Modeling of Surface Potential and Fringe Capacitance of Selective Buried Oxide Junctionless Transistor

Abstract

The Selective Buried Oxide-Charge Plasma based Junctionless Transistor (SELBOX-CPJLT) is a new upcoming device used mainly for reducing self-heating effects and second order effects. In this paper, 2D mathematical modeling of Surface Potential for SELBOX-CPJLT using Poisson’s equation has been proposed. We have modelled the fringe capacitance for SELBOX-CPJLT with the help of conformal mapping. SELBOX structure is a novel idea to counter the self-heating effect which is present in the SOI technologies.

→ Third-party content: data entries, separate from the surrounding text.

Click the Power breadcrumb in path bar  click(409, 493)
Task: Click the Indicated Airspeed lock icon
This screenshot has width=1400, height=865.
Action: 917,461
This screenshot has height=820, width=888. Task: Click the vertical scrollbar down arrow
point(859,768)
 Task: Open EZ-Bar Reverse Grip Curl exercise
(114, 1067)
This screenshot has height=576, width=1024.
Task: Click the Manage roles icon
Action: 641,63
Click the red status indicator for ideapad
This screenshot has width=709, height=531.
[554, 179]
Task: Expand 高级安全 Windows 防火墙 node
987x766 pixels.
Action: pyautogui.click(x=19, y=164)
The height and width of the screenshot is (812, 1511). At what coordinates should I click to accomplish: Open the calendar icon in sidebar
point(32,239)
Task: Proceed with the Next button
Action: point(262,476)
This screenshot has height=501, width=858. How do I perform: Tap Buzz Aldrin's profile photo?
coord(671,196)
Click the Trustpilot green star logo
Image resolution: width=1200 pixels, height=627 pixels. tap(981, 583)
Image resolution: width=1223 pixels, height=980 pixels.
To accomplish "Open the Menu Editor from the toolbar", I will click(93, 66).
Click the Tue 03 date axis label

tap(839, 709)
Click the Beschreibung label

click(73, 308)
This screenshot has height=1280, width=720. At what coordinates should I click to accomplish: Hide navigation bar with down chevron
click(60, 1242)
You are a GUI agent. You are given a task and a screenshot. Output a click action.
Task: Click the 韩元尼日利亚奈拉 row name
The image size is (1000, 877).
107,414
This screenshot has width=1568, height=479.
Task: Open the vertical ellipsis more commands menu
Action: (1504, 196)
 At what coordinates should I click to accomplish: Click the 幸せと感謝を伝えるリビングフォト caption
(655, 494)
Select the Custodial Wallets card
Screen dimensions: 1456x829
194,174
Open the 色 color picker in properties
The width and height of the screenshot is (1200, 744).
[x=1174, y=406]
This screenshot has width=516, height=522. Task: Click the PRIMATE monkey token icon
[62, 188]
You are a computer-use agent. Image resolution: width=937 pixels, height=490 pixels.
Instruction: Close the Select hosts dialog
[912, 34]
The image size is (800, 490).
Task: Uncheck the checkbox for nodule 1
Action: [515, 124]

Implementation of the charge plasma on SELBOX based JLT MOSFETs is called as SELBOX-CPJLT. The electrostatic performance and the lattice temperature of SELBOX-CPJLT is also compared with the SELBOX-JLT in this paper. The simulation results show that the SELBOX-CPJLT device has low Drain Induce Barrier Lowering (DIBL) effect, Subthreshold Slope (SS) with high Ion/Ioff ratio. It also provides good thermal stability as compared to SELBOX-JLT. The Fringe capacitance of SELBOX-CPJLT MOSFET has also been tabulated for different device parameters using conformal mapping technique. The proposed device is simulated and validated by using 2D-Silvaco (ATLAS) simulation.